そして俺と紫苑に尾花の3人は秋津さんに連れられて奥座敷に連れて来られていた。

探し求めている手がかりというか僅かでも情報を得るために。

そして秋津さんの前に座るが何とも言えない空気が流れる。

そんな重苦しい様な空気が嫌で俺が口を開こうとすると秋津さんが重い口を開いた。

「最初に言っておかなければならないのは、私の話を鵜呑みにしないでほしいと言うことをまず断っておく」

「解りました。異世界から来たモノなんて眉唾な話ですからね」

「私自身も聞きかじった話だが信頼できる者からの情報だ。信憑性は高いと思われるが私自身がこの目で確かめたものではない事を知っておいて欲しい」

秋津さんの話は良く解るし俺自身がそんな事は良く解っている。

人には見えないモノが見え、それは見える者にしか解らない。

確かめようにも周りの人には理解しがたいことだし百聞は一見にしかずという事なのだろう。

「実はアウローラ天帝国では未知の世界から来たモノを集めて研究している機関があるらしい。そしてここ数年はカズキ殿の様な者を集めていると言う噂がある」

「それは異世界から来たという事ですか?」

「あくまでも噂の域は出ないが」

尾花の目が秋津さんの言葉で真剣そのものになっている。

カヤとサヤの親の事を探している尾花にとって何にも代えがたい情報に違いない。

「アウローラ天帝国に行けば解るかもしれんのやな」

「一つ問題が」

「とりあえず行けばいいやんか」

「これは極秘裏の話なのだがアウローラでいま不穏な動きがあると言う情報が入ってきているのだよ」

近隣の国から剣術指南役や衛隊になんて誘いが来るくらい剣術にたけている秋津さんならではの情報網という事なのだろう。

そんな事を考え見てもかなり確かな情報だという事が窺える。

「行くんやろ。

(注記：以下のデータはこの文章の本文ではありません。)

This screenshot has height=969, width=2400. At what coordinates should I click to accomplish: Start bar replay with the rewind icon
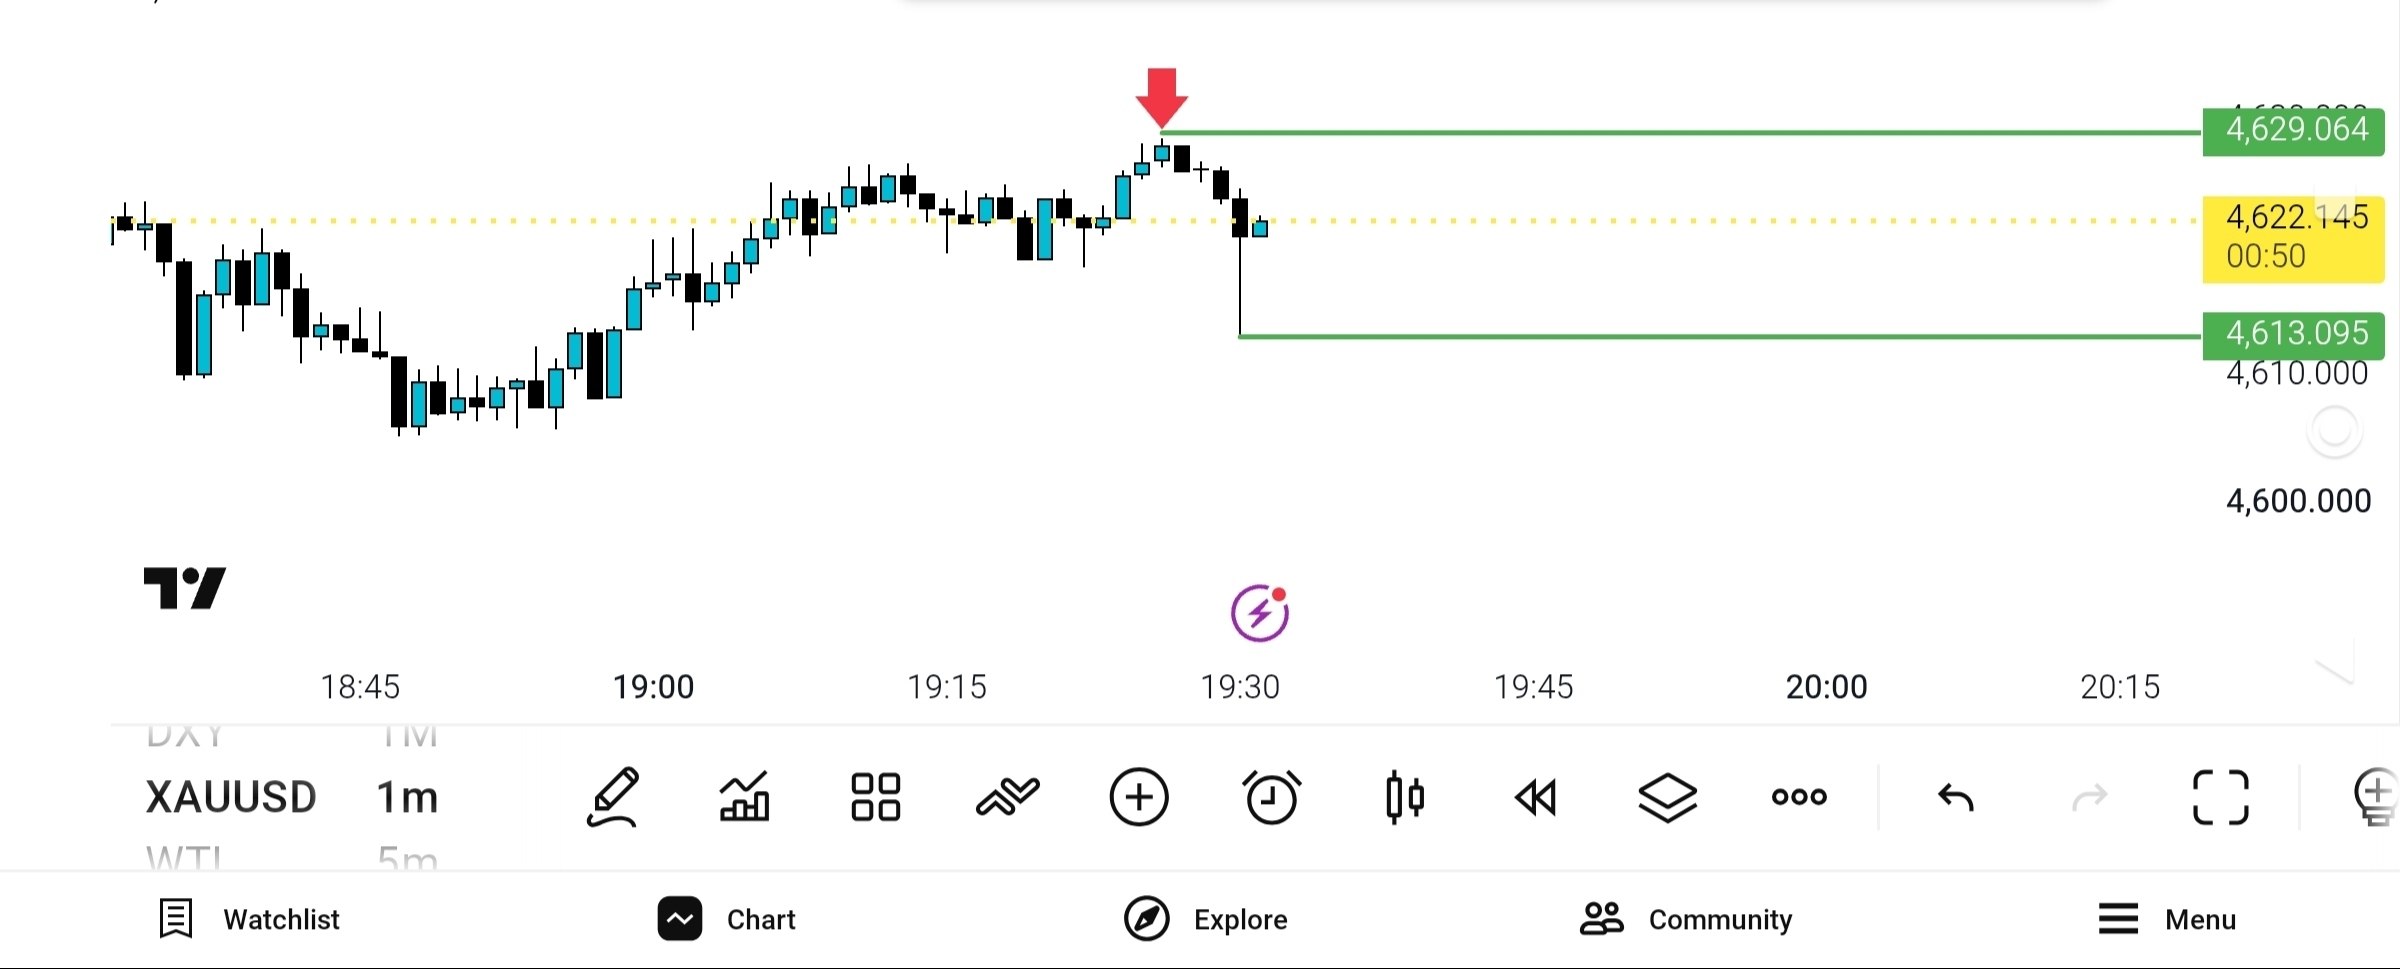pos(1536,797)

カズキ」

「当然ですよね。武闘大会に出なければ銘菓は得ずです」

「そうだね。その為に旅をしているのだから」

尾花と紫苑が俺の不安なんか投げ飛ばしてくれる。

考えたくはないけど万が一という事もある、誰も傷ついて欲しくないというのが俺の考えだ。

甘ちゃんと言われようがご都合主義と蔑まされ様が構わない。

それが俺の唯一の願いだから。

アウローラ天帝国はここからかなり離れた場所に位置するらしい。

数日は野宿を覚悟しろと秋津さんに忠告された。

行く先々には自然豊かな大地が待っている。

お前等ならきっとたどり着けると自信たっぷりにと太鼓判を押されてしまった。

「「カズキ!」」

カヤとサヤが満面の笑顔で手を振りながら走ってきた。

銘菓の色々な事を知ることができた嬉しさが全身から見て取れる。

「勉強になったか?」

「はい!」「うん!」

「そうか、それじゃそろそろ出発しよう」

「今度は何処に行くの?」

次の目的地がアウローラ天帝国だと告げるとカヤとサヤが目をまん丸くした。

「お父さんがいる所が分かるかな」

「行ってみないと分からないけどな」

「カズキが戻る方法もだよね」

「そうだな」

それは皆との別れを意味する。

俺自身はこの世界の人間ではないしこの世界に長いしてはいけないと思っている。

こんな男一人でこの世界が変わってしまう事は無いとは思うけれど心のどこかに待雪さんの言葉が引っ掛かった。

『古の一族が絶えればこの世界は終焉に向かう』

古の一族や伝説なんて事を信じている訳ではないが待雪さんは信用できる人で。

それでも可能性は決してゼロじゃない。

用心には越した事は無いけれど俺自身にそんな力があるなんて今でも信じられないし実感なんて地の果ての様に遠い。